Characterizing stretched polynucleotides in a synthetic nanopassage

Assignees

• The Board of Trustees of the University of Illinois · US
• The John Hopkins University · US

Inventors

• Gregory Timp · South Bend, US
• Winston Timp · Baltimore, US
• Utkur Mirsaidov · Urbana, US
• Aleksei Aksimentiev · Urbana, US
• Jeffrey COMER · Urbana, US

Key dates

Classification

• Technology area (CPC B)Performing Operations; Transporting
• CPC primaryB01L3/5027
• WIPO fieldMeasurement
• WIPO sectorInstruments

Abstract

Methods of trapping a deformed portion of a double-stranded polynucleotide in a membrane nanopassage are provided. In an aspect, the membrane has a nanopassage that defines a confine region, wherein the membrane separates a first fluid compartment from a second fluid compartment, and the nanopassage is in fluid communication with the first and second compartments.
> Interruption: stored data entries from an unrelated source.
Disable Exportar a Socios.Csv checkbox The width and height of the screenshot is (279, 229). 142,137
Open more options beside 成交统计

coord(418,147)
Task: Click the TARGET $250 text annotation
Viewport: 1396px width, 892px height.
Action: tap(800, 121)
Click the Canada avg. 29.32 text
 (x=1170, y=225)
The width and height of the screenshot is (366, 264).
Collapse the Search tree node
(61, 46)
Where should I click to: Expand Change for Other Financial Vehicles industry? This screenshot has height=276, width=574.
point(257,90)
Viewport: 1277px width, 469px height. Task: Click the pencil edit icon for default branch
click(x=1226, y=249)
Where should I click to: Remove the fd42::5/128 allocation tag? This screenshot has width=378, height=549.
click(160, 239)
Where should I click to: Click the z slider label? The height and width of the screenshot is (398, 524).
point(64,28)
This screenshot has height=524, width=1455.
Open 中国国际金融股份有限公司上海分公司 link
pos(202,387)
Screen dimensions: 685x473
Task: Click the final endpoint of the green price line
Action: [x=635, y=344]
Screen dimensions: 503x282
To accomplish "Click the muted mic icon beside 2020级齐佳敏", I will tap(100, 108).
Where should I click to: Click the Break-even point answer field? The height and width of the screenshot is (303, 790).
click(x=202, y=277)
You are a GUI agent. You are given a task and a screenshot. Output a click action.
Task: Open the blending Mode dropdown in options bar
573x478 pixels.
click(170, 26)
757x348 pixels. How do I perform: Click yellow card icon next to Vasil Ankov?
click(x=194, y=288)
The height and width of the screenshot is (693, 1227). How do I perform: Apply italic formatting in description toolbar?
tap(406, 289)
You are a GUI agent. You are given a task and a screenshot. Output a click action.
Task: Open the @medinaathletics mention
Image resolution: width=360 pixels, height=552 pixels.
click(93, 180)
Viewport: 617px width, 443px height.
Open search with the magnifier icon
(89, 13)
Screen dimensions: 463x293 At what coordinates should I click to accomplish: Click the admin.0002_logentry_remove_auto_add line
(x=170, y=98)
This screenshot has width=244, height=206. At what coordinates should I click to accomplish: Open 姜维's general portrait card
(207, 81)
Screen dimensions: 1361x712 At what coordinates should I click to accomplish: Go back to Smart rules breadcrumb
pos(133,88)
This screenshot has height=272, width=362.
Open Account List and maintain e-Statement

A polynucleotide is provided to the first fluid compartment and optionally a threshold voltage for the membrane and the polynucleotide is determined. A driving voltage across the membrane that is greater than the threshold voltage is applied to force a portion of the polynucleotide sequence into the nanopassage confine region, and decreased to a holding voltage bias to trap the polynucleotide portion in the nanopassage confine region. In particular, at least one nucleotide base-pair is fixably positioned in the nanopassage confine volume. In further embodiments, any of the trapping methods are used to characterize or sequence double stranded DNA.